→ **PASSAGE PROVIDED**:
※ ※ ※
After the next patch, each vmstate field will extract parts of a larger
(32x512-bit) array, so we cannot check the vmstate field against the
type of the array.

While changing this, change the macros to accept the index of the first
element (which will not be 0 for Hi16_ZMM_REGS) instead of the number
of elements (which is always CPU_NB_REGS).

Signed-off-by: Paolo Bonzini <pbonzini@redhat.com>
---
 include/migration/vmstate.h | 10 ++++++++++
 target-i386/machine.c       | 28 ++++++++++++++++------------
 2 files changed, 26 insertions(+), 12 deletions(-)

diff --git a/include/migration/vmstate.h b/include/migration/vmstate.h
index e45fc49..3b9e0de 100644
--- a/include/migration/vmstate.h
+++ b/include/migration/vmstate.h
@@ -359,6 +359,16 @@ extern const VMStateInfo vmstate_info_bitmap;
     .offset     = vmstate_offset_array(_s, _f, _type*, _n),          \
 }
 
+#define VMSTATE_STRUCT_SUB_ARRAY(_field, _state, _start, _num, _version, _vmsd, _type) { \
+    .name       = (stringify(_field)),                                     \
+    .version_id = (_version),                                              \
+    .num        = (_num),                                                  \
+    .vmsd       = &(_vmsd),                                                \
+    .size       = sizeof(_type),                                           \
+    .flags      = VMS_STRUCT|VMS_ARRAY,                                    \
+    .offset     = vmstate_offset_sub_array(_state, _field, _type, _start), \
+}
+
 #define VMSTATE_STRUCT_ARRAY_TEST(_field, _state, _num, _test, _version, _vmsd, _type) { \
     .name         = (stringify(_field)),                             \
     .num          = (_num),                                          \
diff --git a/target-i386/machine.c b/target-i386/machine.c
index 722d62e4..604a49a 100644
--- a/target-i386/machine.c
+++ b/target-i386/machine.c
@@ -42,8 +42,9 @@ static const VMStateDescription vmstate_xmm_reg = {
     }
 };
 
-#define VMSTATE_XMM_REGS(_field, _state, _n)                         \
-    VMSTATE_STRUCT_ARRAY(_field, _state, _n, 0, vmstate_xmm_reg, XMMReg)
※ ※ ※
→ **MATERIAL PROVIDED**:

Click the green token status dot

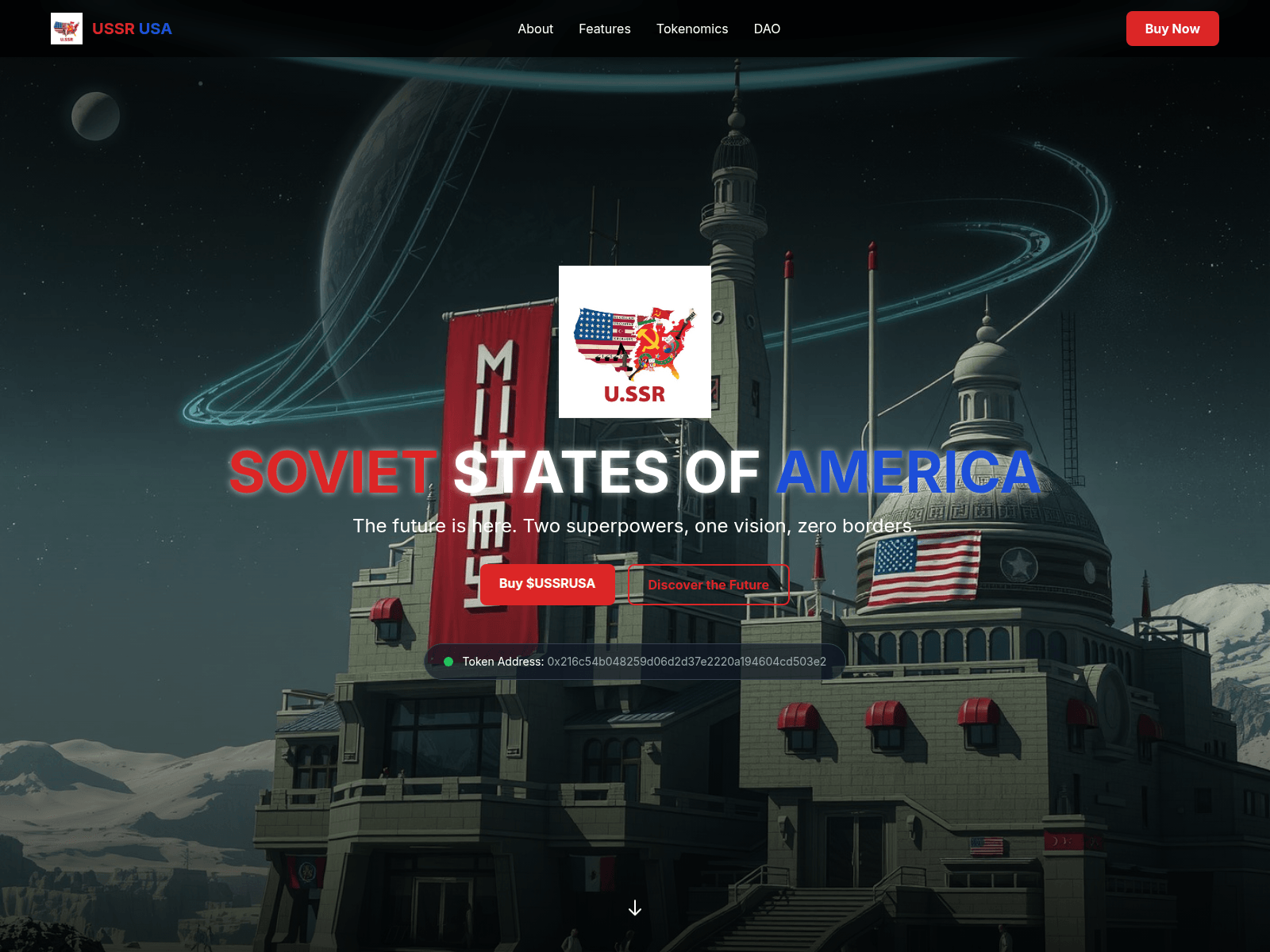(x=450, y=661)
※ ※ ※
→ **EXERCISE TASKS**:
1. List every field that the new VMSTATE_STRUCT_SUB_ARRAY macro in the patch sets, as each is written there with its leading dot.
2. Quote the patch between "After the next" and "of the array.", inclusive.

→ **TASK-BY-TASK ANSWERS**:
1. .name, .version_id, .num, .vmsd, .size, .flags, .offset

2.
After the next patch, each vmstate field will extract parts of a larger
(32x512-bit) array, so we cannot check the vmstate field against the
type of the array.